### SUPPLIED RECORDS
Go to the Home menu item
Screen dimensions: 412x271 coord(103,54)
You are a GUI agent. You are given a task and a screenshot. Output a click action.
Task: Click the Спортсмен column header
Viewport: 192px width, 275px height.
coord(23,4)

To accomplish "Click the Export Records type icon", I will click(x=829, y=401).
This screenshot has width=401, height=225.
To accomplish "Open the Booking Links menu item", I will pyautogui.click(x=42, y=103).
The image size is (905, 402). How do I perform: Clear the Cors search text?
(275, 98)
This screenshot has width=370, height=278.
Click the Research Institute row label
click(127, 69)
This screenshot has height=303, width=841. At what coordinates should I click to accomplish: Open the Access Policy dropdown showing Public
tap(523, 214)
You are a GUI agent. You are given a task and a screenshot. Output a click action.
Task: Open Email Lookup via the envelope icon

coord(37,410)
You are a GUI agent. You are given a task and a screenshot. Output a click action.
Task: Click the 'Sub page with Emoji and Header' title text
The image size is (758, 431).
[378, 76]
...
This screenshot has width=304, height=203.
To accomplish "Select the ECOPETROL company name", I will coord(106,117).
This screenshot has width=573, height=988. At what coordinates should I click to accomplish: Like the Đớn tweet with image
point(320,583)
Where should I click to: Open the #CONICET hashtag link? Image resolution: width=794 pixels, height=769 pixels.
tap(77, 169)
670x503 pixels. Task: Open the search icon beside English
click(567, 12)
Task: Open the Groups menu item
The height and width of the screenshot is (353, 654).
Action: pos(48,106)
--
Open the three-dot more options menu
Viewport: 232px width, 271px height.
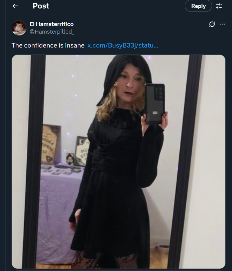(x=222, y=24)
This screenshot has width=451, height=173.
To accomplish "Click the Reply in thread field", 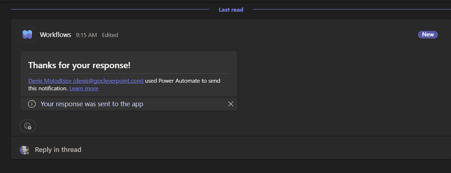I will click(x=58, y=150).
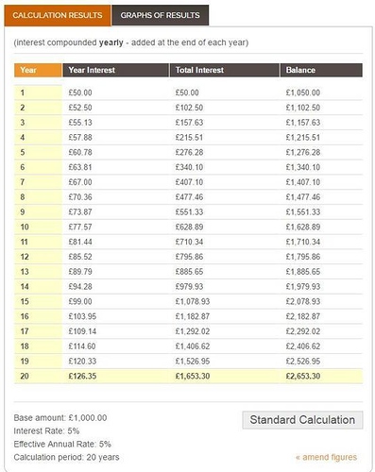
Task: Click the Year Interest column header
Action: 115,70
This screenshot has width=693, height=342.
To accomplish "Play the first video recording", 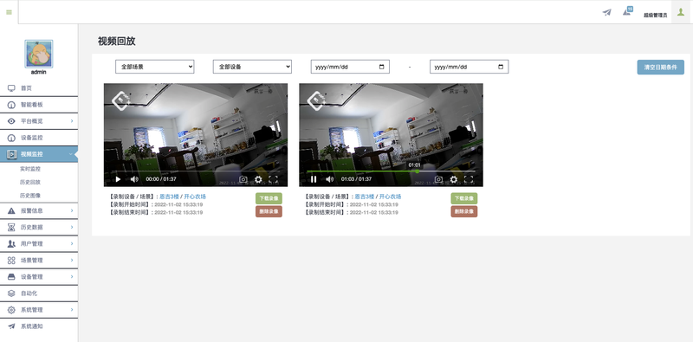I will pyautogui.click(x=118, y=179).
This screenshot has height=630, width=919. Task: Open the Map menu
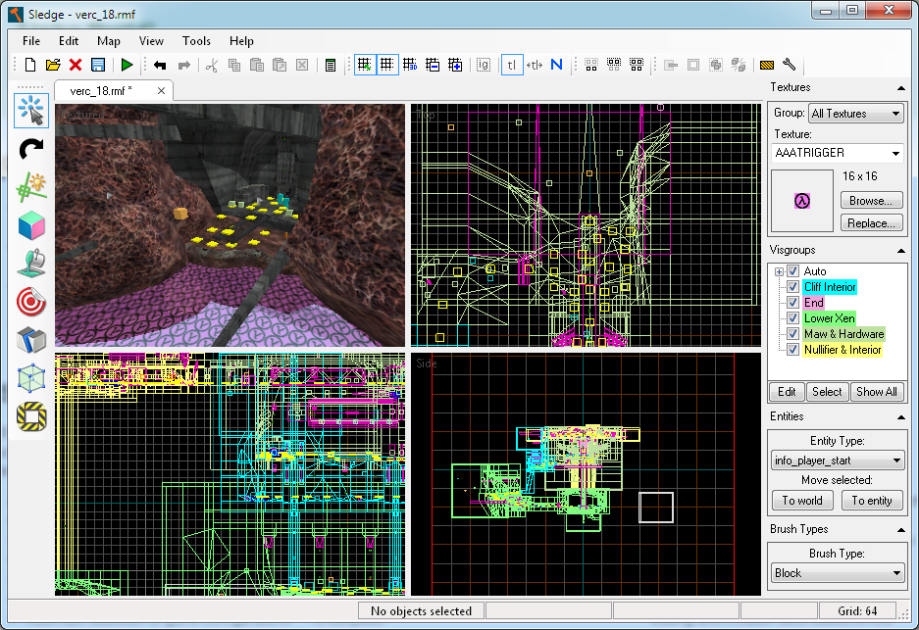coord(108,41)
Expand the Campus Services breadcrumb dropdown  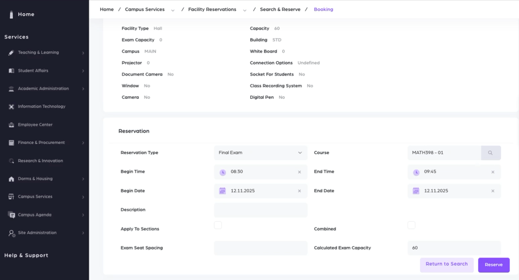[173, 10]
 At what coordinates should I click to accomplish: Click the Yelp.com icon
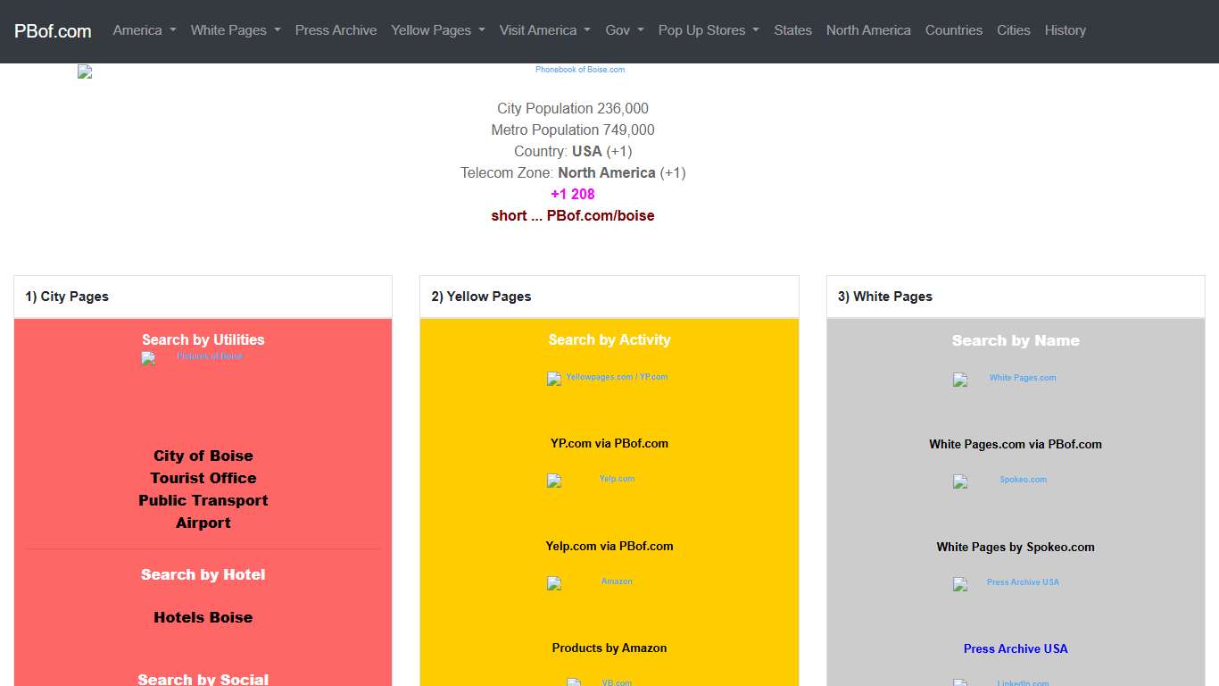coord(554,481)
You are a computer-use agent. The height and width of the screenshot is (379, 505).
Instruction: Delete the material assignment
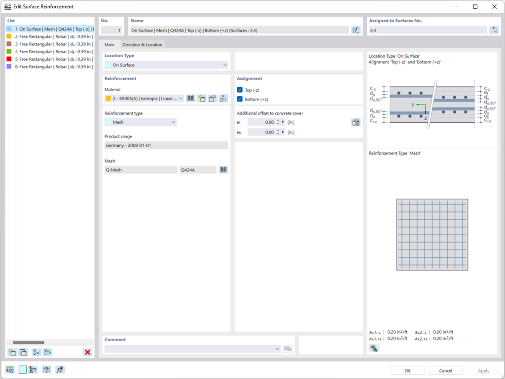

### WHAT TO WORK ON
Take from the material above the lines running from the one with "Viewport: 192px width, 275px height." through the one with "This screenshot has width=370, height=278.", and repeat them exactly, with nothing else.

### EXERCISE ANSWER
Viewport: 192px width, 275px height.
coord(23,4)

To accomplish "Click the Export Records type icon", I will click(x=829, y=401).
This screenshot has width=401, height=225.
To accomplish "Open the Booking Links menu item", I will pyautogui.click(x=42, y=103).
The image size is (905, 402). How do I perform: Clear the Cors search text?
(275, 98)
This screenshot has width=370, height=278.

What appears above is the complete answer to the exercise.